Down in the Deepest Shade of Blue
Sometimes a great attribute for an album is to be called “different.” Down in the Deepest Shade of Blue is different and it sounds, well, old. I don’t know Steve Ludwig or any Casual Hobos, but I think this group would take that as a compliment.
It’s their first album and all eight songs were written by Ludwig — a gutsy move for a debut. The odd thing is they don’t seem original, because they sound, well, old.
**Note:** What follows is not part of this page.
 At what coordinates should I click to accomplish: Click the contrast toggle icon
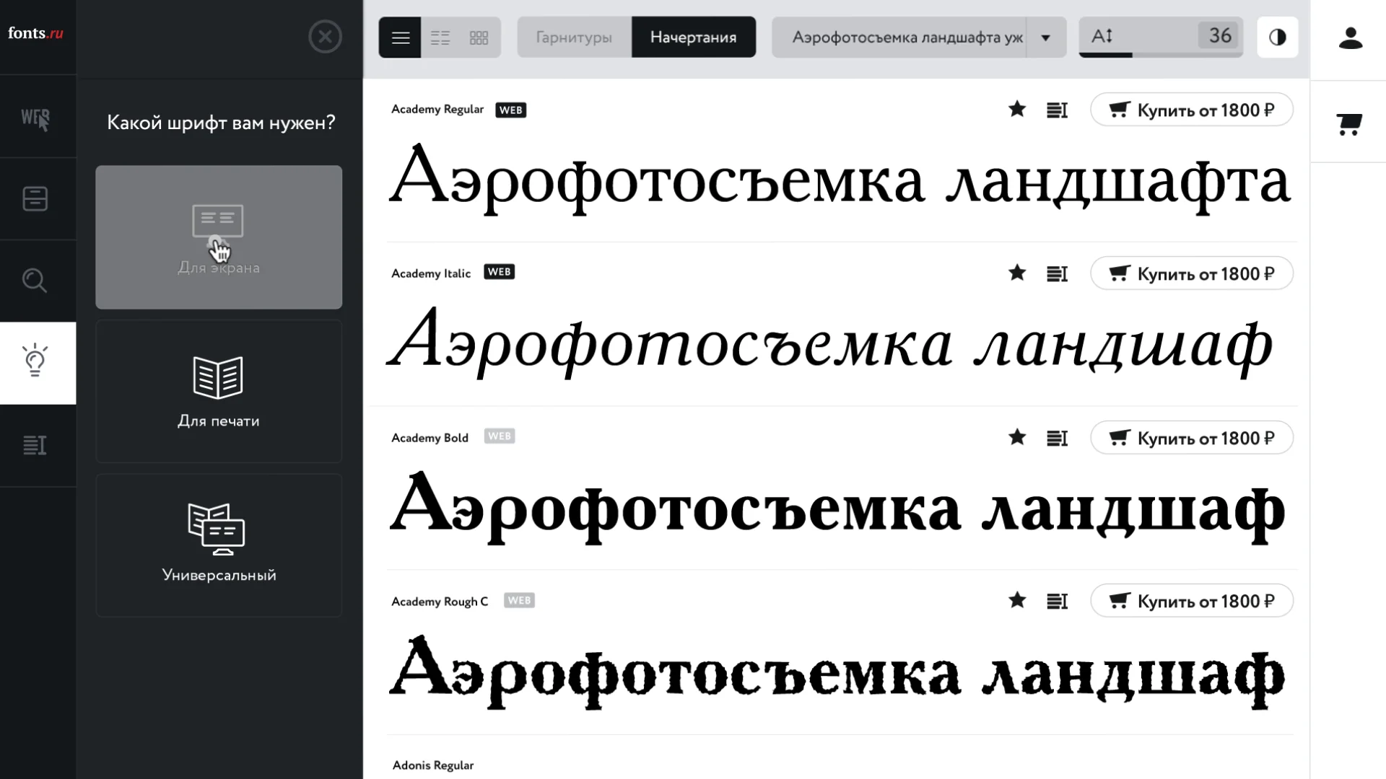click(1278, 37)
Ludwig is from Pittsburgh, but you won’t get the sense of steel and smokestacks, as he winds through songs that sound like they could be played on a radio show that highlights old country from the 1950s or first-generation bluegrass when it was establishing itself.
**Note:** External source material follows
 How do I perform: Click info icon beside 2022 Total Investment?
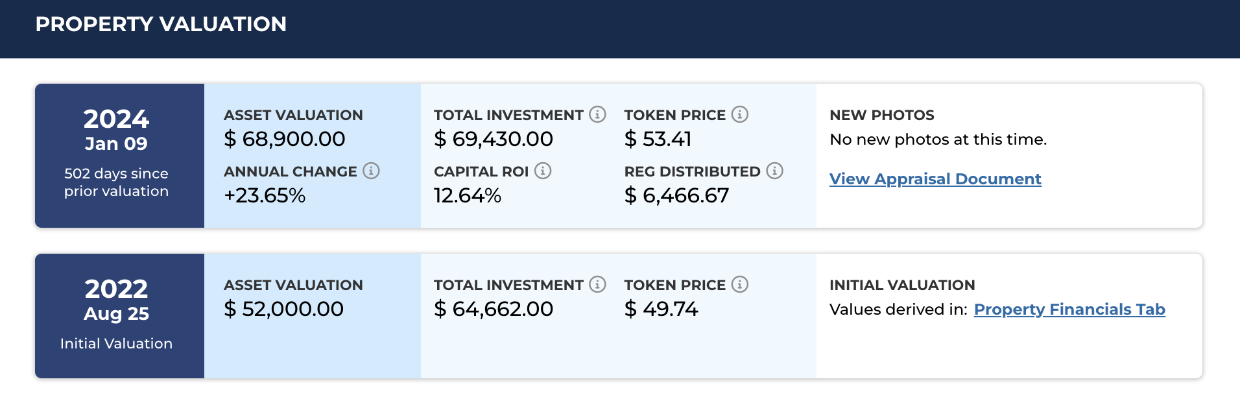click(x=597, y=284)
“When Your Love Triangle Turns to Square” has shades of Hank Williams and there’s a turnaround or two when Ludwig appears on the verge of yodeling. “Don’t Leave Early from the Party” is a storytelling song in the tradition of The Country Gentlemen.
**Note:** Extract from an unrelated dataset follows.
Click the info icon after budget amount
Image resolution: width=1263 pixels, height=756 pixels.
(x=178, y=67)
While “I’m So Dumb I’m Happy” maybe wins best title, and “Just a Friend” is a song many lovelorn high school or college students can relate to, “The Old Place” is perhaps the best cut of all.
Clearly Ludwig (guitar) and his band — Trish Imbrogno (bass), Jason Ericsson (banjo), Marina Pendleton (fiddle/mandolin), Stephanie Green (fiddle), Sam Stuckey (bass) — are tipping a hat to the past while remaining original.